# [WHAT TO PRODUCE]
Please copy out each line of the entries in which "computer" appears.

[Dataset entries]
=== Section Start ===
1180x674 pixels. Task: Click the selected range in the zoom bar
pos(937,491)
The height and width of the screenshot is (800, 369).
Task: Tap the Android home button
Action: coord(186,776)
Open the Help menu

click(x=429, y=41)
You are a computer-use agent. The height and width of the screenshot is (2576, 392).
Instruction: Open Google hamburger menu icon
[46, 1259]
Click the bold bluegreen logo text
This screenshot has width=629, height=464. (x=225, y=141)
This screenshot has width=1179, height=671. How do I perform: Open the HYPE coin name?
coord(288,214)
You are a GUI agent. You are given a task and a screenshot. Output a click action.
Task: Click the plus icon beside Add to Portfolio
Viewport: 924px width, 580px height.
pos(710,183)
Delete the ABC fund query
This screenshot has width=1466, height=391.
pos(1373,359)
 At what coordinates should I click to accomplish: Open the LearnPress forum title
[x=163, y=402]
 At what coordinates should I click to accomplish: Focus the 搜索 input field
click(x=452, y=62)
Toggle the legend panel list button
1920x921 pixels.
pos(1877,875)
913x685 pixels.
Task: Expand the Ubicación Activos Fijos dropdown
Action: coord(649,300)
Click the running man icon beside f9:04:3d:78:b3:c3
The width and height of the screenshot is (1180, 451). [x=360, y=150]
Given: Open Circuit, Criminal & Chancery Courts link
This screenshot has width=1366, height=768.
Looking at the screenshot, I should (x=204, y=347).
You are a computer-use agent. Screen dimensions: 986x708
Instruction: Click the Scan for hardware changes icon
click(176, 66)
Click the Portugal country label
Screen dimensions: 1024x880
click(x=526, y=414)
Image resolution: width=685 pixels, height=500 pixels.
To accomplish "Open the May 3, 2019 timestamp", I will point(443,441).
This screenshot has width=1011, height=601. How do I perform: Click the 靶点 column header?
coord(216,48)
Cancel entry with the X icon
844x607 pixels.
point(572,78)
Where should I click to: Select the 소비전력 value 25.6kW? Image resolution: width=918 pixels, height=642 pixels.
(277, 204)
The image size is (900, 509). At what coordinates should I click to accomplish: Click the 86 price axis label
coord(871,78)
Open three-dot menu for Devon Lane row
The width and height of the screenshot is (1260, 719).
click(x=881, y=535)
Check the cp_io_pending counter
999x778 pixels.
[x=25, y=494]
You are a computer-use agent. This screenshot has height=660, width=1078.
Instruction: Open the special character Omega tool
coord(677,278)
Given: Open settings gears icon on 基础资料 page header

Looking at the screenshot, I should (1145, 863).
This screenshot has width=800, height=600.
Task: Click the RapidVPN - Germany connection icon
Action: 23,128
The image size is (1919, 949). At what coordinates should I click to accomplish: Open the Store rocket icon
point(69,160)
=== Section End ===
# [ANSWER BOX]
You are a computer-use agent. The height and width of the screenshot is (2576, 392).
You are a computer-use agent. Screen dimensions: 986x708
You are a computer-use agent. This screenshot has height=660, width=1078.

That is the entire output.